Passage shown
--- START ---

What an awesome ride this morning. Ok, weather wasn't perfect, but a strong tail wind cures all.

Not sure how I'll get home tho - maybe get the wife to pick me up?


----------



## HaroldCrump (Jun 10, 2009)

I hope you have full insurance coverage, not that fake rental agency insurance


----------



## Spudd (Oct 11, 2011)

Tail wind eh? Must be nice... for me it was a head wind. Not pretty!


----------



## Toronto.gal (Jan 8, 2010)

I don't know about those riding their bikes in freezing rain/high wind weather; I suppose they are adventurous & must enjoy danger & extreme sports.


----------



## Ponderling (Mar 1, 2013)

I only live about 3km from my office. Most of the trip is though a suburban office park. My tipping point for bike riding is when I can stand to hold the handlebars without freezing my fingers. 

Otherwise, from after March break to mid november I aim to walk whenever my schedule allows it.

This morning, a cold wet middle of April day, was a test of my determination.

I have a good rain coat, with excellent hood, and had on a toque under the hood too.

But no rain pants presently. 

The pants I was wearing were soaked, and was my underwear too in places by the time I got to work. 

Fortunately I have some spare changes of clothes in my cubicle for those days when I shower at the office rather than at home. 

I can almost feel blood starting to flow in my thighs again.


----------



## carverman (Nov 8, 2010)

Spudd said:


> I wear a toque under my helmet that covers my ears.
> If it's not toque-worthy weather (ie. above zero) I wear a headband. But I'm a girl,* I don't know if headbands are considered manly or not.*


They are if you are a karate kid or "Rambo". 
Just remember the words of wisdom "Mr. Miagi" said..
"wax on-wax off" while you are cycling and you should be ok. 
Of course on a day like this, it helps to have "No Fear" printed on your headband.:biggrin:


----------



## NorthKC (Apr 1, 2013)

I started biking to work again this week. The huge snowstorm today put an end to that particularly when my friends told me that there were lots of snowdrifts on my way to work. It was definitely a challenge driving my car this morning. Good decision on my part.


----------



## MoneyGal (Apr 24, 2009)

rikk said:


> Sounds like a lot of fun says retired rikk from his leather lazyboy, feet up, laptop in place, coffee in hand, looking out at the gently falling snow ... wondering ... will I have the steak and eggs for breakfast? Or for lunch ... hmmmm ... decisions, decisions. Retired and loving it :encouragement:


I had duck eggs and fried mortadella (husband lived in Newfoundland as a child; this is akin to the fried bologna he remembers, gah) for breakfast. And then braved the elements to get to work!


----------



## Sampson (Apr 3, 2009)

Toronto.gal said:


> I don't know about those riding their bikes in freezing rain/high wind weather; I suppose they are adventurous & must enjoy danger & extreme sports.


Don't we all ski?

I think what makes biking Xtreme in Calgary is not the weather, but trying to share the road with bike/pedestrian unfriendly drivers.


----------



## andrewf (Mar 1, 2010)

What do the bike riders do on days like this? Arrive at work drenched and....?


----------



## Toronto.gal (Jan 8, 2010)

--- END ---

Provided data

--- START ---

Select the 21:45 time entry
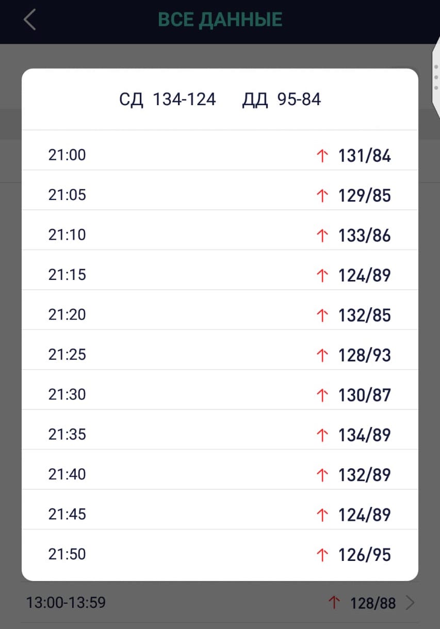Screen dimensions: 440x629 tap(67, 514)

--- END ---

Problems to work on
a) In the forum thread about biking to work, how far does Ponderling live from the office?
b) Continue the forum thread about biking to work from the point where it stops.
The data above is not needed for this work.

Exercise answers
a) About 3 km.

b)
Sampson said:


> Don't we all ski?


Yup, here I am!










Oh wait, I'm not blonde. :chuncky:

On a serious note, I don't think it's safe to ride a bike on a day like today. I say why do something when you don't have to, that is all, and going to work is not exactly a sport Sampson.

Hope FP makes it home in one piece; wife might not want to pick him up in this weather, LOL.


----------



## MoneyGal (Apr 24, 2009)

andrewf said:


> What do the bike riders do on days like this? Arrive at work drenched and....?


I didn't ride...it's too windy (actually, multiple downed power lines on my street alone). However, rain itself is not an impediment to riding - I have Goretex gear and hang everything in a supply room where it dries during the day.


----------



## Spudd (Oct 11, 2011)

I rode, the roads were not slippery at all. The wind was a pain but not dangerous. When it's raining, I wear rain pants and a rain jacket (sometimes rain boots too if it's really coming down or if there are lots of deep puddles) and hang them up in my cube to dry. My ride only takes <15 min and it's really not that big a deal.


----------



## HaroldCrump (Jun 10, 2009)

Toronto.gal said:


> Hope FP makes it home in one piece; wife might not want to pick him up in this weather


It's ok, he can make it back on his own.
He don't need no wife to pick him up.


----------



## Four Pillars (Apr 5, 2009)

Agree with Spudd - the weather forecast was far scarier than the actual weather.

The rain was very light so not a problem. Wind was ok, except for the odd time when it became a side wind.

Definitely not dangerous in my opinion. However, I was going way too fast for city riding which isn't that safe. But that was my choice.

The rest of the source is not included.